- [DIRECTIONS]
A - In the FedEx history passage, condense the paragraph that begins "Lea was initially skeptical" into a shorter version that keeps its main facts.
B - Name every bank and insurance company mentioned in the FedEx history passage.
C - Reproduce the part of the FedEx history passage starting at "The international banking" and ending at "their own money.".

The international banking dynasty of Baron Rothschild of Paris was behind New Court. Lea’s firm, an offshoot of Amsterdam Overseas Corporation, had been formed in 1967 principally to handle the Rothschild family’s American investments. With the baron’s approval, Lea was looking to risk part of the $100 million he managed in a promising venture.23
Lea was initially skeptical and declined to invest in the fledgling operation but later changed his mind when Colonel Henry Crown, head of General Dynamics got involved. Colonel Crown was keen on FedEx’s business model and was willing to use General Dynamics to loan the company a little over $30 million. Colonel Crown also helped convince Prudential insurance to chip in $5 million of their own money.
Despite the new investments and attention, FedEx still struggled to pay its bills. The company fell behind on payments for rent, fuel, and couriers. The situation reached a boiling point when an unpaid courier held a station manager at gunpoint, demanding payment. “If I don’t get my money right now, I’m going to blow this sucker’s head off, and shit in the hole!”24 Safe to say, he got paid quickly. Another group of investors convened, this time including Allstate Insurance, the First National Bank of Chicago (led by A. Robert Abboud), and Chase Manhattan. This deal almost fell apart because of the October 1973 oil crisis but was salvaged by Abboud. This rollercoaster of fortune turned out to be too much for Colonel Crown and General Dynamics and they decided to pull out completely in the first quarter of 1974.25 Under pressure from investors (primarily Charles Lea), Smith was replaced as CEO by General Howell “Howling” Estes Jr., the Air Force’s youngest four-star general, although Smith retained his position of president of the company. This hire was more for show than anything. Even Charles Lea referred to Estes as a “store-front dummy” for the purpose of courting more investors.26 The company kept growing, although never quite becoming profitable, yet some felt they were getting close. Art Bass ended up flying to France to make a direct appeal to Baron Rothschild, who conceded $9 million more after some convincing.
Union National Bank eventually learned of the fraudulent documents and began working with the FBI and U.S. District Attorney W.H. “Sonny” Dillahunty to indict Fred Smith for bank fraud. A Grand Jury was convened and several witnesses were called to testify. The same day he was indicted, Fred Smith hit and killed a pedestrian with his car in Memphis. Instead of stopping and getting out to help the man, Smith sped off, fleeing the scene. A police officer that observed the incident was eventually able to pull him over. The victim, George Clifton Sturghill, a fifty-four-year-old black handyman, died in the emergency room.27 The story was mostly covered up in the media, with only a paragraph tacked onto the end of an article about Smith’s fraud indictment, several days after the fact. Sturghill’s own family wasn’t even made aware of the fact that he was killed by a car, let alone who was behind the wheel, until well after his death. Smith brushed the incident off in the next meeting at work and blamed his “ignorance” of the accident on a loud and “rowdy negro bar” he had passed. Smith went to federal trial but was acquitted, and his car accident case in Memphis was dismissed less than a month later.

- [EXTRACTED RECORDS]
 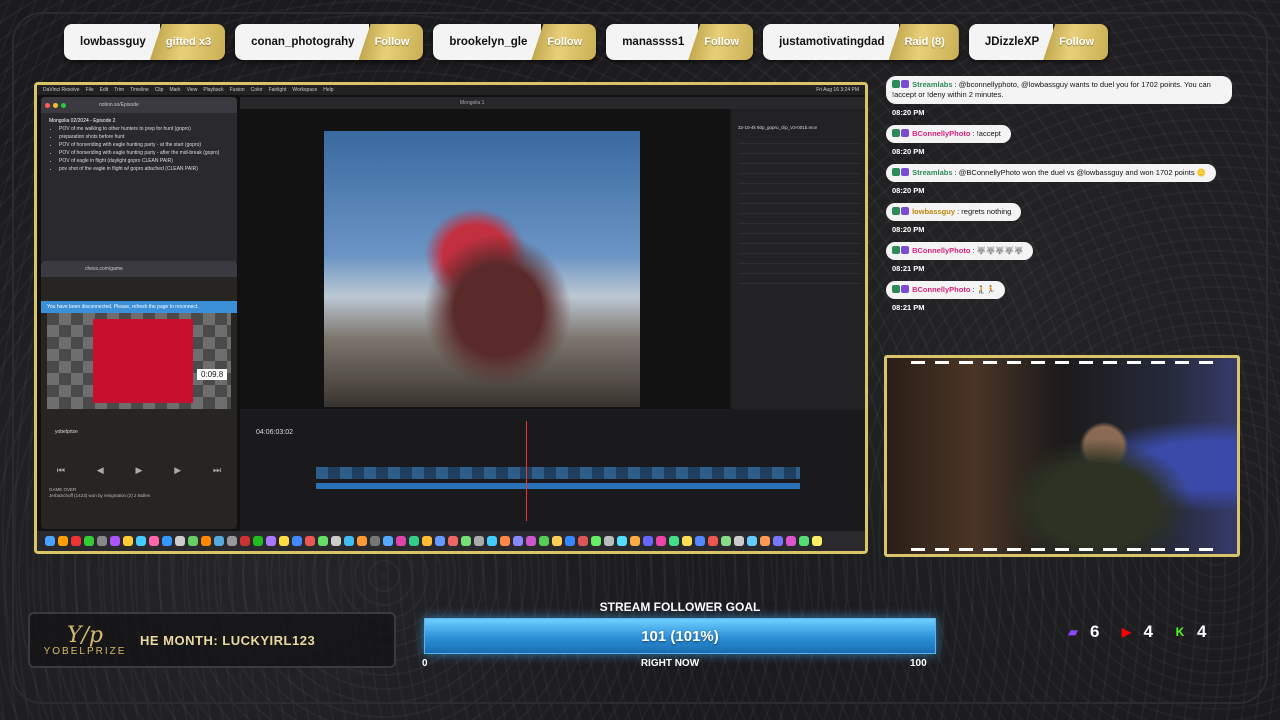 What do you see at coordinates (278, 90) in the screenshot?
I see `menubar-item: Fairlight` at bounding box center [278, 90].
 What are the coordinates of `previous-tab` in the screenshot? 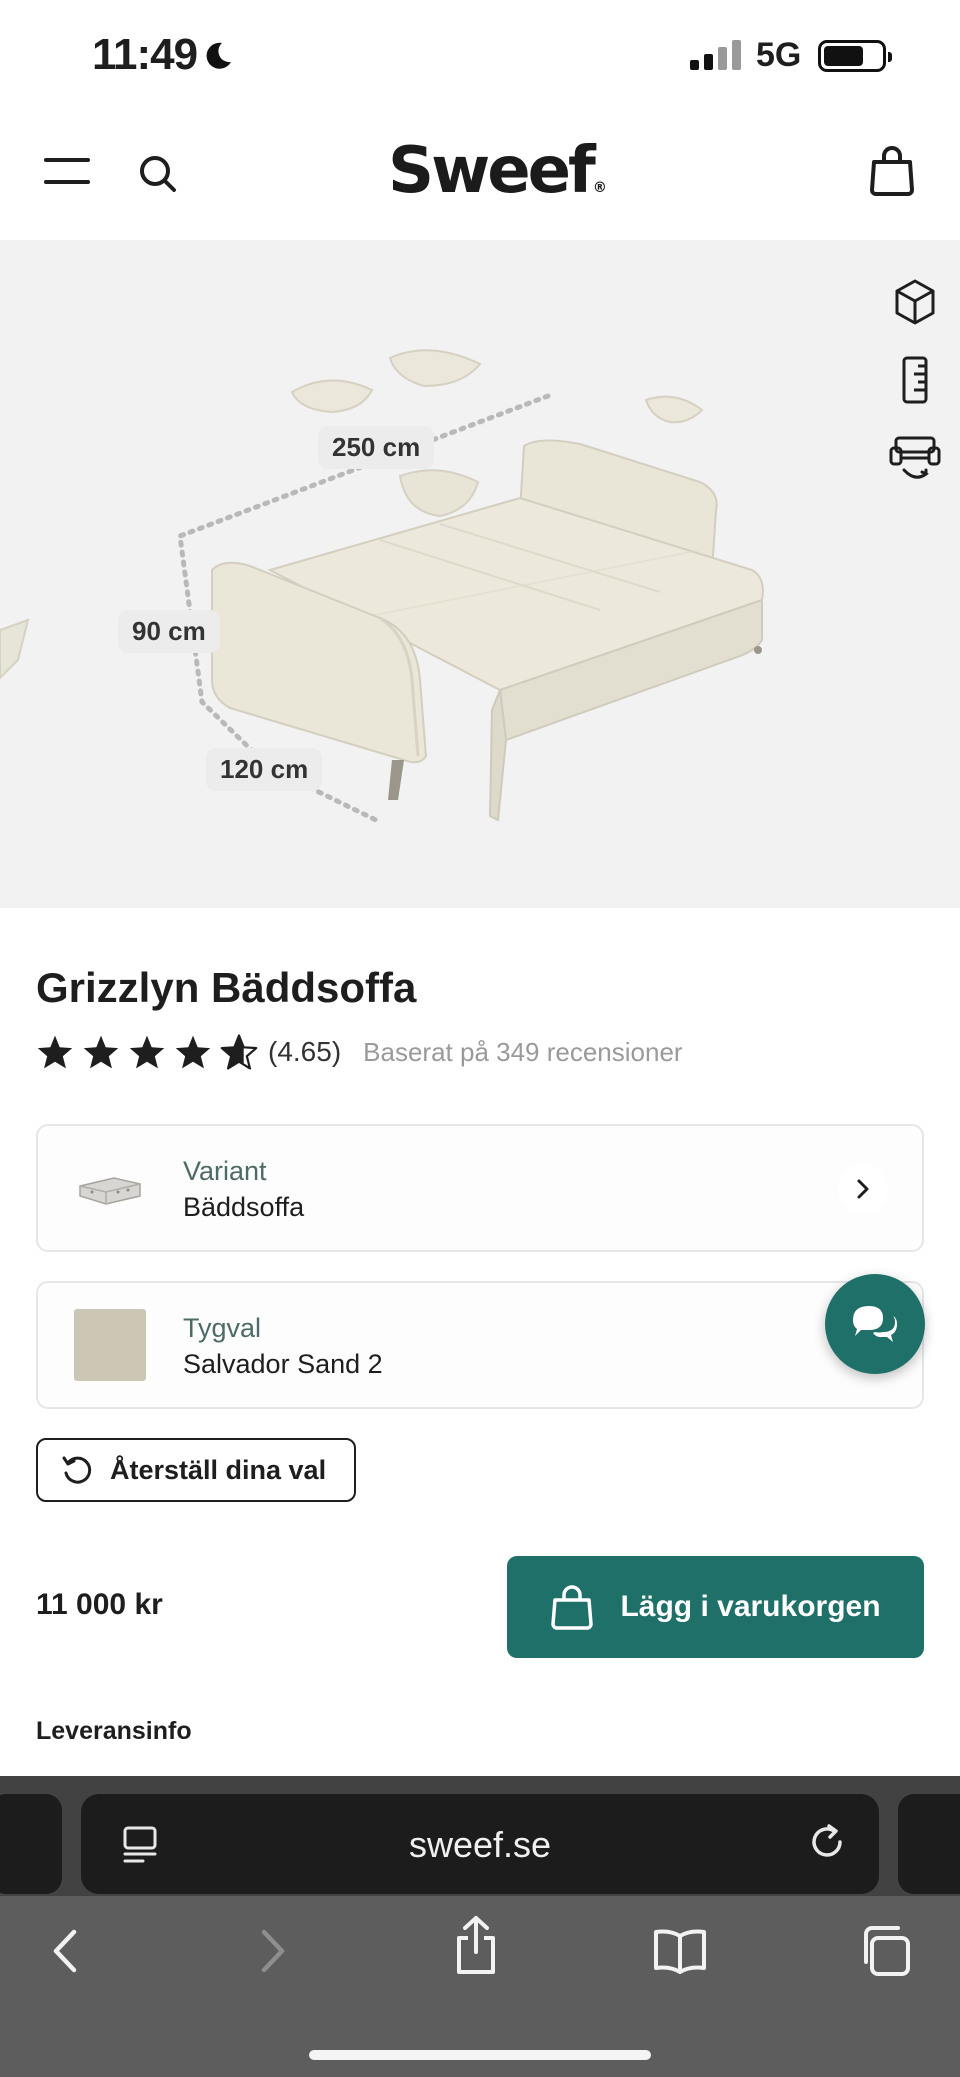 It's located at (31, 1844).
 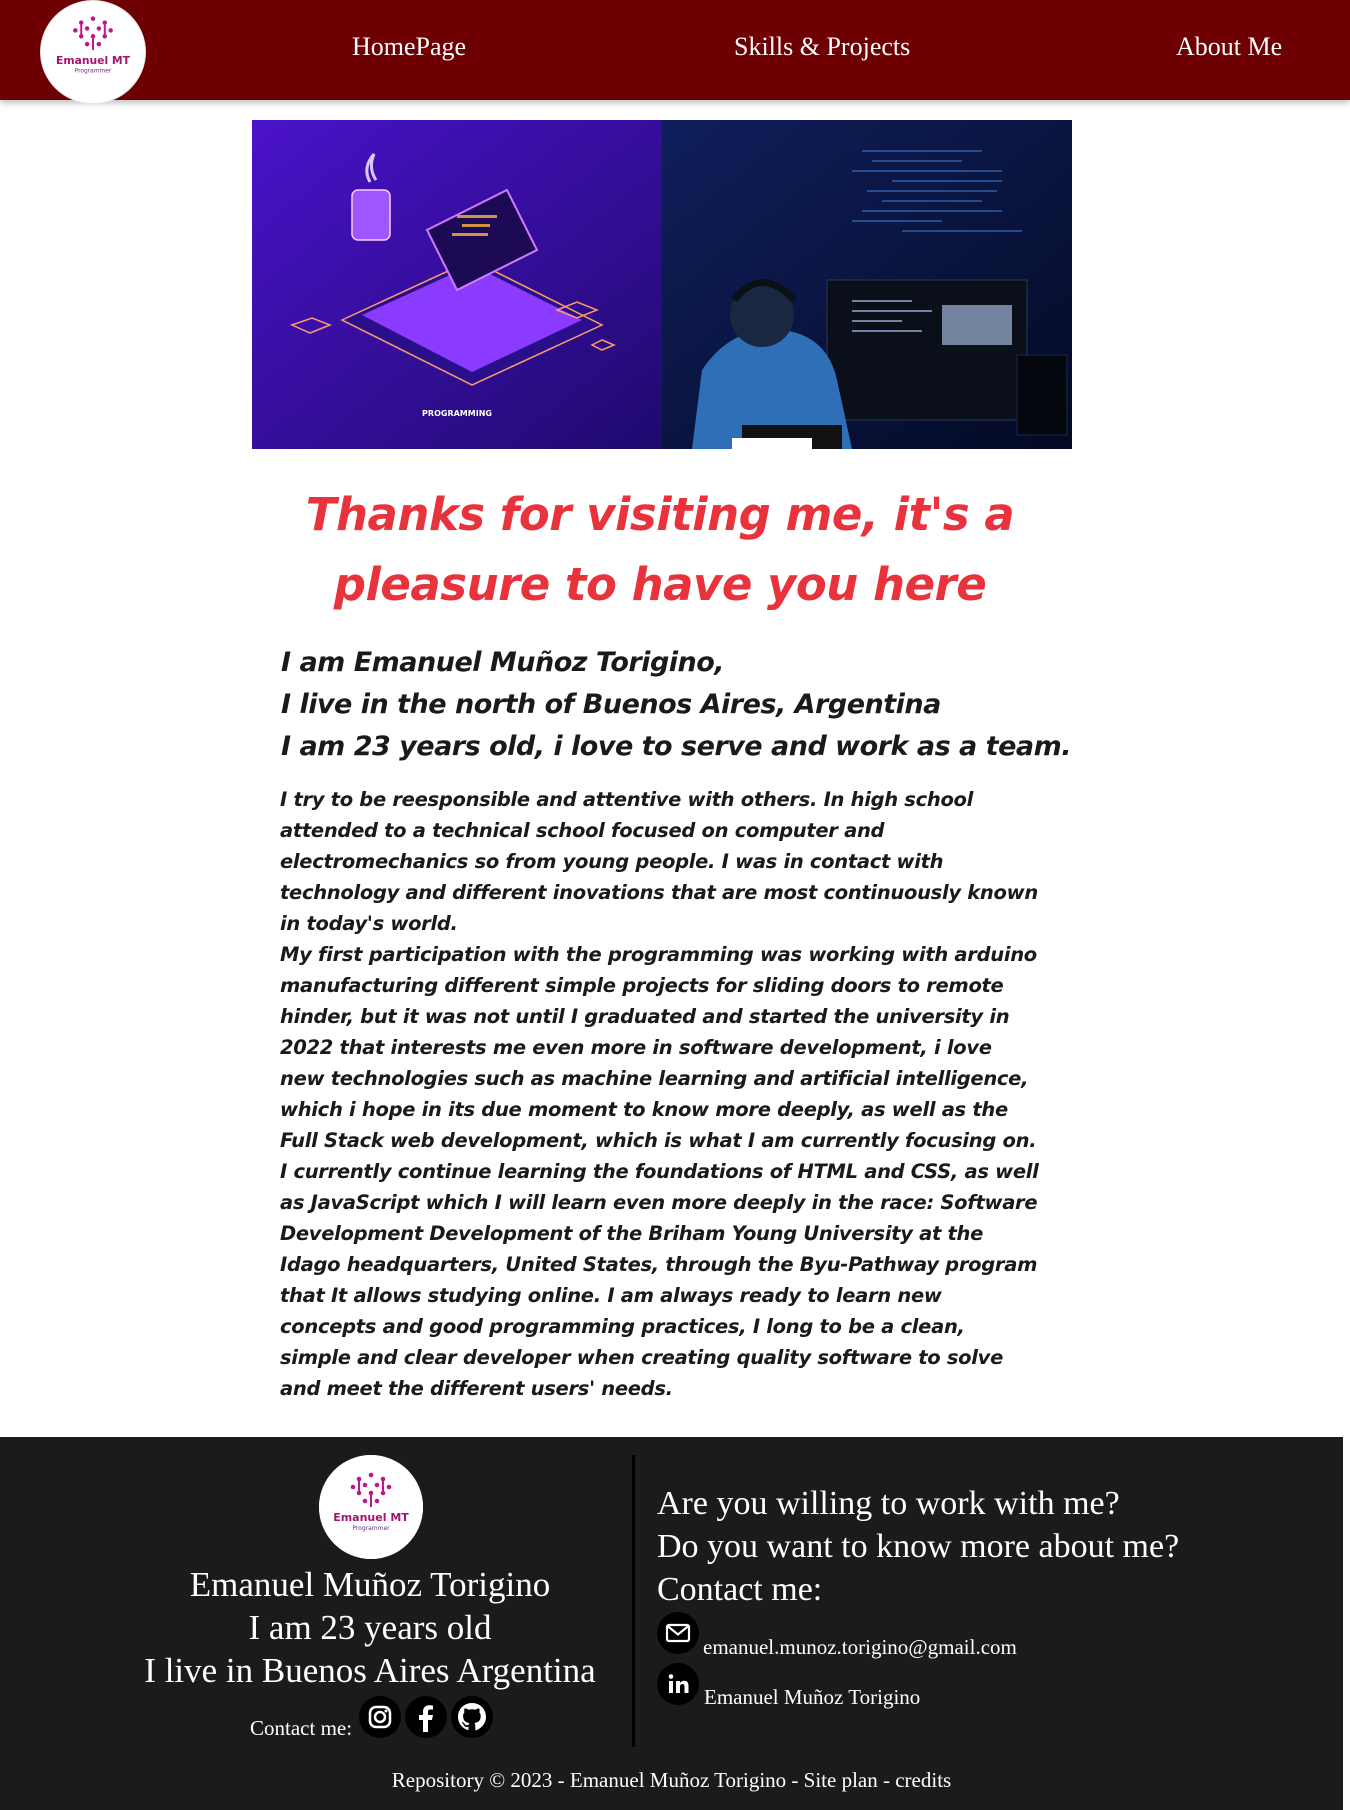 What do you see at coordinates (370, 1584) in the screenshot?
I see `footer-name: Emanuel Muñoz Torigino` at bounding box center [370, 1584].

- [RESPONSES PER TASK]
A - Lea at first declined to invest but reconsidered once Colonel Henry Crown, head of General Dynamics, became involved. Crown liked FedEx's business model, used General Dynamics to lend the company a little over $30 million, and helped persuade Prudential insurance to contribute $5 million.

B -
- Prudential insurance
- Allstate Insurance
- First National Bank of Chicago
- Chase Manhattan
- Union National Bank

C -
The international banking dynasty of Baron Rothschild of Paris was behind New Court. Lea’s firm, an offshoot of Amsterdam Overseas Corporation, had been formed in 1967 principally to handle the Rothschild family’s American investments. With the baron’s approval, Lea was looking to risk part of the $100 million he managed in a promising venture.23
Lea was initially skeptical and declined to invest in the fledgling operation but later changed his mind when Colonel Henry Crown, head of General Dynamics got involved. Colonel Crown was keen on FedEx’s business model and was willing to use General Dynamics to loan the company a little over $30 million. Colonel Crown also helped convince Prudential insurance to chip in $5 million of their own money.